Farfullé un sí, y dando tumbos volví a mi sitio.
El convoy perdió velocidad. Al fin se detuvo en una pequeña estación. Pasaron unos minutos, cuatro o cinco, y sonó el silbato.
Me decidí en ese mismo momento.
Arrojé la bolsa de lona al andén, y me bajé con el tren ya en marcha. El salto sobre el cemento de la plataforma fue como si me dieran un mazazo en la rótula. Me detuve con la boca abierta y agujas blancas en la visión oscurecida. Cuando me recuperé, la cola del tren ya se perdía entre dos montes verdes. Al mismo tiempo, un grupo de caras curtidas y sonrientes se me echó encima.

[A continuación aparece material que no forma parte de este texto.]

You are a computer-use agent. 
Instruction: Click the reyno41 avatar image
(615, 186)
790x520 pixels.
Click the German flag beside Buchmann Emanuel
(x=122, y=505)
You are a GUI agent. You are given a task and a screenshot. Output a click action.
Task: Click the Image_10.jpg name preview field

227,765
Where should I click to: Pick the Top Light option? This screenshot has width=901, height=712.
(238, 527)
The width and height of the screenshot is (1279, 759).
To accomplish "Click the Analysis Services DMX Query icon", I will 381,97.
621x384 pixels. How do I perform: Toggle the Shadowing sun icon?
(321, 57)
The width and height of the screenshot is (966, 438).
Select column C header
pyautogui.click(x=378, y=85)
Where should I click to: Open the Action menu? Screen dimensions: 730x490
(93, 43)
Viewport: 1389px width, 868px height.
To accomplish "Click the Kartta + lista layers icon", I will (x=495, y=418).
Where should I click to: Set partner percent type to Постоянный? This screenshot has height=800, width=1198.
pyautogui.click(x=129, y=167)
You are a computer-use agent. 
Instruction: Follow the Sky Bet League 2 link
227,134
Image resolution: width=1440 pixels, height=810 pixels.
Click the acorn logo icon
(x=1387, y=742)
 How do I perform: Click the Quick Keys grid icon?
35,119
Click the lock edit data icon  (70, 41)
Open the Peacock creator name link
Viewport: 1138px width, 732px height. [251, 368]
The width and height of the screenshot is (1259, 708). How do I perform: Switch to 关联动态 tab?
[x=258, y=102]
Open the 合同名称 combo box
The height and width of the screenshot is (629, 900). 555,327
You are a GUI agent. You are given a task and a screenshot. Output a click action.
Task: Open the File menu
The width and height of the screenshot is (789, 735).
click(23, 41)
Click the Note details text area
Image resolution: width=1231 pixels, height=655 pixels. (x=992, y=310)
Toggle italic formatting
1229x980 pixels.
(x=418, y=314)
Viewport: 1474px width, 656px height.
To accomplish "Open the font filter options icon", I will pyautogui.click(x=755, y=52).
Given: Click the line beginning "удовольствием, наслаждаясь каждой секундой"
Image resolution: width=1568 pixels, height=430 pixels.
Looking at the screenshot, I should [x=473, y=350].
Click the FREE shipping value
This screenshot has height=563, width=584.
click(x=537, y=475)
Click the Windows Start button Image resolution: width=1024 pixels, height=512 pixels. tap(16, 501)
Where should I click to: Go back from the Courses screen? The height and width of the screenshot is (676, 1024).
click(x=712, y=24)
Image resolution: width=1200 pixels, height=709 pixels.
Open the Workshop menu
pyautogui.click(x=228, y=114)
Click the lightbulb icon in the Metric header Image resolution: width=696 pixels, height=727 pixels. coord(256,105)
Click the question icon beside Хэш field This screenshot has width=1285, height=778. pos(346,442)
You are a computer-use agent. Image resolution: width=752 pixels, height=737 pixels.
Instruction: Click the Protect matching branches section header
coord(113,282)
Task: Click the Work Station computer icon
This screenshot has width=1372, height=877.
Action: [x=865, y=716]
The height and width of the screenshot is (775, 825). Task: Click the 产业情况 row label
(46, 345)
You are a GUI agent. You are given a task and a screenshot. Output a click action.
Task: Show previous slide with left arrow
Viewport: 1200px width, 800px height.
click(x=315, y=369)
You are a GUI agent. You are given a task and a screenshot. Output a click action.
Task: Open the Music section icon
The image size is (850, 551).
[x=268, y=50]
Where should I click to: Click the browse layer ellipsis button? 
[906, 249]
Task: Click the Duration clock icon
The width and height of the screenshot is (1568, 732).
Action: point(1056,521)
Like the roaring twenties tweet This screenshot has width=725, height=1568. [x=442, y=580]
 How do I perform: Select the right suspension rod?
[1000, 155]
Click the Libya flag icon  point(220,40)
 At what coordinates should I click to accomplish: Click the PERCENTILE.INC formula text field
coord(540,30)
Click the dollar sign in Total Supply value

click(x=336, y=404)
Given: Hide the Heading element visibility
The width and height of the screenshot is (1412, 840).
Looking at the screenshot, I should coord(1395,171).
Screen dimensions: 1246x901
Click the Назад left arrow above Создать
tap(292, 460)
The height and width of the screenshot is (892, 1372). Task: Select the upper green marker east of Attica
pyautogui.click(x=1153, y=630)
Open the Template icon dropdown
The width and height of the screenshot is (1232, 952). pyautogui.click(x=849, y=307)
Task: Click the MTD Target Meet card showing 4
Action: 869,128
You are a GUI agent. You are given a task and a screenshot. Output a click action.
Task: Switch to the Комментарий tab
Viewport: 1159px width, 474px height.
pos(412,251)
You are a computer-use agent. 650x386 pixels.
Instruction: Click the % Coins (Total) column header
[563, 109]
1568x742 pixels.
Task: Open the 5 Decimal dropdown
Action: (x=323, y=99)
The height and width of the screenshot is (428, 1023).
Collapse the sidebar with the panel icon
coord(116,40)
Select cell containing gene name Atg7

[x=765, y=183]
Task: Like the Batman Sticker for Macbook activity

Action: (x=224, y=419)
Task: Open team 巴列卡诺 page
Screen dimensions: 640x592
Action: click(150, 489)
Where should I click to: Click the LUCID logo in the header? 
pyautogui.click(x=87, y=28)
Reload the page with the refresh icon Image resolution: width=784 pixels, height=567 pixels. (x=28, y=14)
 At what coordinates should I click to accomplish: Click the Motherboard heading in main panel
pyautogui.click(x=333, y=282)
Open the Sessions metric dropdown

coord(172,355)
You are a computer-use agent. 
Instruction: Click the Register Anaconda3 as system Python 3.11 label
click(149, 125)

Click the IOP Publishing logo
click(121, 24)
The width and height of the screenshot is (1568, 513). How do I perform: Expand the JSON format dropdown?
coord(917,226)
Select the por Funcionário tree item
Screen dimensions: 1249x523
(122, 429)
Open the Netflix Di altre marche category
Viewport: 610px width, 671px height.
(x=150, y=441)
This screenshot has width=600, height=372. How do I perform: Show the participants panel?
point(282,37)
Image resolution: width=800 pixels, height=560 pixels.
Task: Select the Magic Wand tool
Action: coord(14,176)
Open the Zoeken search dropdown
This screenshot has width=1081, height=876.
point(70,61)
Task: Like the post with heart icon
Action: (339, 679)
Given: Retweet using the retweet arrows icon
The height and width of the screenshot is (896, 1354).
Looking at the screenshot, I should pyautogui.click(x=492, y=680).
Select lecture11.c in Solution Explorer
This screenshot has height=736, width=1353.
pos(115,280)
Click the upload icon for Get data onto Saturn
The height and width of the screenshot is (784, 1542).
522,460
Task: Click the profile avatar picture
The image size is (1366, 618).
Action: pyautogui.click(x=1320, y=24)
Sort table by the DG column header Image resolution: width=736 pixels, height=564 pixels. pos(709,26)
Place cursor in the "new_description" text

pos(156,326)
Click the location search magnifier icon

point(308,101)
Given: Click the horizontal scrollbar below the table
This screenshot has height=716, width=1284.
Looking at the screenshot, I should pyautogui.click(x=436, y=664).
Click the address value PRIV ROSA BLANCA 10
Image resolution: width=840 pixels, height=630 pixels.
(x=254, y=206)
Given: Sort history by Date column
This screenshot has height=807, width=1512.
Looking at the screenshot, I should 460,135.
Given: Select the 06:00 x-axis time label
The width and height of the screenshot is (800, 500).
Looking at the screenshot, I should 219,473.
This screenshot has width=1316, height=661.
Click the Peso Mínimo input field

Tironeaban de mi ropa, me sacudían, hablaban a voces. Reían. Alguien me arrancó la bolsa. Fui empujado.
Quise preguntar dónde me hallaba. Aunque debería saberlo, quise preguntar.
Desde la estación se veían unos tejados oscuros, algo ocultos por las copas de un bosque. El camino serpenteaba entre árboles añosos, cargados de pájaros invisibles. Su canto se superpuso al griterío y me acompañó hasta las primeras construcciones.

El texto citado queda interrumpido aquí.